What to produce ▸ Copy the records below word for word, from their first line through the line containing "Action: coord(247,470)", including that line.

--- begin Given data ---

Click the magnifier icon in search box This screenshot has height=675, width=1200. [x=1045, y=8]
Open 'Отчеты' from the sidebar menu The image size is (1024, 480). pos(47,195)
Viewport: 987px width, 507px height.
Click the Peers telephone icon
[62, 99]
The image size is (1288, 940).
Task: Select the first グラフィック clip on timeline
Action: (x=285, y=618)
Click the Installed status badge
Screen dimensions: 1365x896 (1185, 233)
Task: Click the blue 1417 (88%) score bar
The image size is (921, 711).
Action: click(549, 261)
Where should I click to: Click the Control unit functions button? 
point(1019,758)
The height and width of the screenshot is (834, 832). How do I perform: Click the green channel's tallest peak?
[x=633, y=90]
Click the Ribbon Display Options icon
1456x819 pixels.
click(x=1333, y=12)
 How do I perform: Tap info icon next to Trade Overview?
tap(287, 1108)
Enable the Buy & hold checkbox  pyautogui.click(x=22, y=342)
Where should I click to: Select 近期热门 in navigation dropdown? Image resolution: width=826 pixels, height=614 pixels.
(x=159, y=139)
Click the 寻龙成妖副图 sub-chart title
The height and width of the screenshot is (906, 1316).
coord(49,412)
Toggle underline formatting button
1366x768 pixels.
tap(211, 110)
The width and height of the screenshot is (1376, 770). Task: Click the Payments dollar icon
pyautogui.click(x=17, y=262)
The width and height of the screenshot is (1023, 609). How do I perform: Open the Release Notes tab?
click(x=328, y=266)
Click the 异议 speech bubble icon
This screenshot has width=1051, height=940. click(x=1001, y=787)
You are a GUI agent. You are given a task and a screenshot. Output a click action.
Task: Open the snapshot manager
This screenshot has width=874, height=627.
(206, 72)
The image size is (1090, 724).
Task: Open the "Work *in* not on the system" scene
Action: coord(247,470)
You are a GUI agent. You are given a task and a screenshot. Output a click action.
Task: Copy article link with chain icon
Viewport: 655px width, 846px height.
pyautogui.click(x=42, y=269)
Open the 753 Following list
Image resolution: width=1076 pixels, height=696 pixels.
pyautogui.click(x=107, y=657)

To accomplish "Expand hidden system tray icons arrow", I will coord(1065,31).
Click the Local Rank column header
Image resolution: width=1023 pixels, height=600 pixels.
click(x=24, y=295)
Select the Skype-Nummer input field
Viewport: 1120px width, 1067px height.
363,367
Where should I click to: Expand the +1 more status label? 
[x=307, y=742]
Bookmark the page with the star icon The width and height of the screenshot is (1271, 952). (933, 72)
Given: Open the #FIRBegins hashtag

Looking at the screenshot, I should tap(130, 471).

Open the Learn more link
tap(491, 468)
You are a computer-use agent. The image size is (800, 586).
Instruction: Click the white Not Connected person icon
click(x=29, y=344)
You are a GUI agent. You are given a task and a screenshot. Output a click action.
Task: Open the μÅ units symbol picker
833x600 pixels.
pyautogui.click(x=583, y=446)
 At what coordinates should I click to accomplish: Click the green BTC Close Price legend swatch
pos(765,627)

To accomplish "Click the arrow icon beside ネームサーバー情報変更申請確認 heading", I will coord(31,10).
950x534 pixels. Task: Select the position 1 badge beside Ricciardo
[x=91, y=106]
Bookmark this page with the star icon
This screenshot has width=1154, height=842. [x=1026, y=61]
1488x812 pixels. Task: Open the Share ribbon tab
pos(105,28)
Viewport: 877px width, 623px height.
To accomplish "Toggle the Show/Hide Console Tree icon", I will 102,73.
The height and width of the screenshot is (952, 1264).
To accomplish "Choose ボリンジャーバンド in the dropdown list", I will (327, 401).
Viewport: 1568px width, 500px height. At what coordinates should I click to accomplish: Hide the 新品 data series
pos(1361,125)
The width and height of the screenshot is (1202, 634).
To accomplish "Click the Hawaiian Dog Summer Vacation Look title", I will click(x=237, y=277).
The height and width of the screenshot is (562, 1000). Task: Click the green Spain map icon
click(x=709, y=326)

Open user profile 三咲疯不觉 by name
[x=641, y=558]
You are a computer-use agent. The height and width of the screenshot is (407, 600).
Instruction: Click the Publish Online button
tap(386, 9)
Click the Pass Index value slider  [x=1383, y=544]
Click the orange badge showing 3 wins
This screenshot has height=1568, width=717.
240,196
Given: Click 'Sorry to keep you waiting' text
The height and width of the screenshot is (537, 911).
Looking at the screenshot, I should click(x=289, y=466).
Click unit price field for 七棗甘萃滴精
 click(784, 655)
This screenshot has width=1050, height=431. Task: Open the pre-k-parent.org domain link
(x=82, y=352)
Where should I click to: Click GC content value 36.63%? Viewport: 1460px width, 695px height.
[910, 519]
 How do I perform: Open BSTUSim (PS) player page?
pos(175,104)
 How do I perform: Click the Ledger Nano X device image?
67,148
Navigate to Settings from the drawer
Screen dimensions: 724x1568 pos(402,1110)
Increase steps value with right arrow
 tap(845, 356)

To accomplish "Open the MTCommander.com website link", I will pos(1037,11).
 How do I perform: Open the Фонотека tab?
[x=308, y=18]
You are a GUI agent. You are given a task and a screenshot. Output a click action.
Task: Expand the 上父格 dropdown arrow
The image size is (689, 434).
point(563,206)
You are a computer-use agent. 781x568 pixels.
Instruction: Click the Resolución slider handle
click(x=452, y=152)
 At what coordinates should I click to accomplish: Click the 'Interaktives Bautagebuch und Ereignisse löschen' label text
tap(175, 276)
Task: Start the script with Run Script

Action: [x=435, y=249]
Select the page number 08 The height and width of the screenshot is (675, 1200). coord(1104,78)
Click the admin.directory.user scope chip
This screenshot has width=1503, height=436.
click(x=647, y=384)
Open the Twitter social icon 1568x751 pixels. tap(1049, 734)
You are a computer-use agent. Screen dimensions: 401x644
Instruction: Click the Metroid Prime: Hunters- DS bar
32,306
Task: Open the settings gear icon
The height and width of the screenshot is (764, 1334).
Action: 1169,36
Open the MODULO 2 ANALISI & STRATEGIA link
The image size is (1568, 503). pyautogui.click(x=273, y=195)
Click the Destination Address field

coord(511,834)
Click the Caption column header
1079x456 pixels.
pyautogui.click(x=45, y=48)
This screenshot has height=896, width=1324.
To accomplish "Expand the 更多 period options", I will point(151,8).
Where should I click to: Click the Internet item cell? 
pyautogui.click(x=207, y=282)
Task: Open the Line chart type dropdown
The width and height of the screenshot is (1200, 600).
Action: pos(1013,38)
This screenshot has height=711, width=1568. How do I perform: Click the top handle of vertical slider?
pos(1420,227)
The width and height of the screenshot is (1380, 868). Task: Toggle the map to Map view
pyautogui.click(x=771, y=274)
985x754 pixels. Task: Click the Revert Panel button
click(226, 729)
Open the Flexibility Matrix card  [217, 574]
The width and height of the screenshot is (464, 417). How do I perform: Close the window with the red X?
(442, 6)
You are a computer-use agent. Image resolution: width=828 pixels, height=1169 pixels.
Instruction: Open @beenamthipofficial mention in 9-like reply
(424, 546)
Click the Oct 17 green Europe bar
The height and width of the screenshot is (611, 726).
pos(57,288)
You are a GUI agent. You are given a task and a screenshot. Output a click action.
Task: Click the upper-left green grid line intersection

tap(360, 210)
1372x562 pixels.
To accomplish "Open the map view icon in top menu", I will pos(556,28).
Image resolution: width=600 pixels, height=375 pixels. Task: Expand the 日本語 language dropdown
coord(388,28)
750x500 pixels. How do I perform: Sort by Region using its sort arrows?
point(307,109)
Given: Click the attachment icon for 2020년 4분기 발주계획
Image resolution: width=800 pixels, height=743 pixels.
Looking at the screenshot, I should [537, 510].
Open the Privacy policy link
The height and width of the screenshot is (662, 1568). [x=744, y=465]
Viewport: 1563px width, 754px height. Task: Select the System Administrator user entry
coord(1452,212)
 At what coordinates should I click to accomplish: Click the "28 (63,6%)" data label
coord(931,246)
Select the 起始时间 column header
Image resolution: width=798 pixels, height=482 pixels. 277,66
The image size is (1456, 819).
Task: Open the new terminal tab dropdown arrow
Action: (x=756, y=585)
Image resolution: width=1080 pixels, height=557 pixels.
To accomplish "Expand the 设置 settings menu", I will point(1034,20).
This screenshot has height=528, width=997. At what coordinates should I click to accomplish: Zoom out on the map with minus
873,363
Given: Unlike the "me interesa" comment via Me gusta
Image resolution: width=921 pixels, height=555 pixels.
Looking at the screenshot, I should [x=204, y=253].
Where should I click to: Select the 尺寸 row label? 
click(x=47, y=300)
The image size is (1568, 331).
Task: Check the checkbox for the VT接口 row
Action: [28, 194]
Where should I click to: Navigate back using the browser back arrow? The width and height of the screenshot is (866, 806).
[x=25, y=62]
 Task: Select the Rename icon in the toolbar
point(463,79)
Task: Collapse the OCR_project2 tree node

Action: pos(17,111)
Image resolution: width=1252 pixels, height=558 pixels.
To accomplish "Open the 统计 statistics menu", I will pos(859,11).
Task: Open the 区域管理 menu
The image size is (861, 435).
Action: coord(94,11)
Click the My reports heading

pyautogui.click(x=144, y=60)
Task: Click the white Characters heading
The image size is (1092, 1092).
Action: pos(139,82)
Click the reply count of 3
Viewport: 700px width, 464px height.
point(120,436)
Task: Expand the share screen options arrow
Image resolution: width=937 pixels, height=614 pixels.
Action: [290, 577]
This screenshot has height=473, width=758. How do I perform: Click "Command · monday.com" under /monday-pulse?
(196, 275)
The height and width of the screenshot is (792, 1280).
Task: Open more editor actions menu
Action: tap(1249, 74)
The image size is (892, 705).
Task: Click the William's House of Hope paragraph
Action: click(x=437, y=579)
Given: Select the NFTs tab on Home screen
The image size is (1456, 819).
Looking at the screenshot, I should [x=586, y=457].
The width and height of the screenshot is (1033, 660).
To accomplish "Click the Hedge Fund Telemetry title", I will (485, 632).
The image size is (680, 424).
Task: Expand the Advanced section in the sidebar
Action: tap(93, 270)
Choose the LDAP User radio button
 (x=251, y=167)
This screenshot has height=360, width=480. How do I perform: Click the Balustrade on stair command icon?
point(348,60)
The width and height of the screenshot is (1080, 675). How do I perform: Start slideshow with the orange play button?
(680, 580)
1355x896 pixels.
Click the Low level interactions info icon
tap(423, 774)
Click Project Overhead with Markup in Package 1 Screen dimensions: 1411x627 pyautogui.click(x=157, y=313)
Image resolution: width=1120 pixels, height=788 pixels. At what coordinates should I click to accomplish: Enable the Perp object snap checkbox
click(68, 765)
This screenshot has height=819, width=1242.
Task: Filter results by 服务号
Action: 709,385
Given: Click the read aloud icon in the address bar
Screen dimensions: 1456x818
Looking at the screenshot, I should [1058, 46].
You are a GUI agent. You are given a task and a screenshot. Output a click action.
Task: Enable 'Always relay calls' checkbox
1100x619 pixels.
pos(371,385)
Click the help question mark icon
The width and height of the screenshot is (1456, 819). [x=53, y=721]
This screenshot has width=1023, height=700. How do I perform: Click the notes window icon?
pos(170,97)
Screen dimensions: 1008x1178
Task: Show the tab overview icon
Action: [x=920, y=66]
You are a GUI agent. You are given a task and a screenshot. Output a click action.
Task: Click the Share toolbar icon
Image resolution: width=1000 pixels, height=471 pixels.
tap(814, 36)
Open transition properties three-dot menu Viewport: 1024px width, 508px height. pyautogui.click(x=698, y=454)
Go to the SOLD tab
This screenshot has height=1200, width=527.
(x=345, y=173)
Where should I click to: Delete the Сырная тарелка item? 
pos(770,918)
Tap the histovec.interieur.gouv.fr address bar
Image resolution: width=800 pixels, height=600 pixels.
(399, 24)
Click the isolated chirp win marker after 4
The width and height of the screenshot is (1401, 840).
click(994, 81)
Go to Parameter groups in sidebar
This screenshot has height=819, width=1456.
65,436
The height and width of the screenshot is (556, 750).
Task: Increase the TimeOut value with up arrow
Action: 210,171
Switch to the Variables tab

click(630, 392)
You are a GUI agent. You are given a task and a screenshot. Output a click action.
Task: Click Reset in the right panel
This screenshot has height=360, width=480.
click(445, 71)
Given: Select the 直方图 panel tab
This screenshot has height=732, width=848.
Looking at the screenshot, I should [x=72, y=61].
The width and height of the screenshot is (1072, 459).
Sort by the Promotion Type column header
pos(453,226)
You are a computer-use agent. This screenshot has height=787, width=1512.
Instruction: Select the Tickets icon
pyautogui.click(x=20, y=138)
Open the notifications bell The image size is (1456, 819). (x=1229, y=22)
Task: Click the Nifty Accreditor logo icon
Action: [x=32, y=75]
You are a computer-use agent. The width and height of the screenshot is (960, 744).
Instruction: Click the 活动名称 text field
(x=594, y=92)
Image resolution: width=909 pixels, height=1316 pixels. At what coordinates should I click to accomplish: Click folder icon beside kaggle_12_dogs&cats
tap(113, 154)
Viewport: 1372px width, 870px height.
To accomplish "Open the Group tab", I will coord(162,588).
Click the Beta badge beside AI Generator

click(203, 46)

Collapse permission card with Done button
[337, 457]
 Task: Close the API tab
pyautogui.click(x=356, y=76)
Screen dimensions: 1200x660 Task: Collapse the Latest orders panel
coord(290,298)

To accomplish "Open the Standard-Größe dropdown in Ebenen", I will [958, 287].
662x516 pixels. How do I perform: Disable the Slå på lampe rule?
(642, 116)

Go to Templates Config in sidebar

--- end Given data ---

Task solution ▸
Click the magnifier icon in search box This screenshot has height=675, width=1200. [x=1045, y=8]
Open 'Отчеты' from the sidebar menu The image size is (1024, 480). pos(47,195)
Viewport: 987px width, 507px height.
Click the Peers telephone icon
[62, 99]
The image size is (1288, 940).
Task: Select the first グラフィック clip on timeline
Action: (x=285, y=618)
Click the Installed status badge
Screen dimensions: 1365x896 (1185, 233)
Task: Click the blue 1417 (88%) score bar
The image size is (921, 711).
Action: click(549, 261)
Where should I click to: Click the Control unit functions button? 
point(1019,758)
The height and width of the screenshot is (834, 832). How do I perform: Click the green channel's tallest peak?
[x=633, y=90]
Click the Ribbon Display Options icon
1456x819 pixels.
click(x=1333, y=12)
 How do I perform: Tap info icon next to Trade Overview?
tap(287, 1108)
Enable the Buy & hold checkbox  pyautogui.click(x=22, y=342)
Where should I click to: Select 近期热门 in navigation dropdown? Image resolution: width=826 pixels, height=614 pixels.
(x=159, y=139)
Click the 寻龙成妖副图 sub-chart title
The height and width of the screenshot is (906, 1316).
coord(49,412)
Toggle underline formatting button
1366x768 pixels.
tap(211, 110)
The width and height of the screenshot is (1376, 770). Task: Click the Payments dollar icon
pyautogui.click(x=17, y=262)
The width and height of the screenshot is (1023, 609). How do I perform: Open the Release Notes tab?
click(x=328, y=266)
Click the 异议 speech bubble icon
This screenshot has width=1051, height=940. click(x=1001, y=787)
You are a GUI agent. You are given a task and a screenshot. Output a click action.
Task: Open the snapshot manager
This screenshot has width=874, height=627.
(206, 72)
The image size is (1090, 724).
Task: Open the "Work *in* not on the system" scene
Action: coord(247,470)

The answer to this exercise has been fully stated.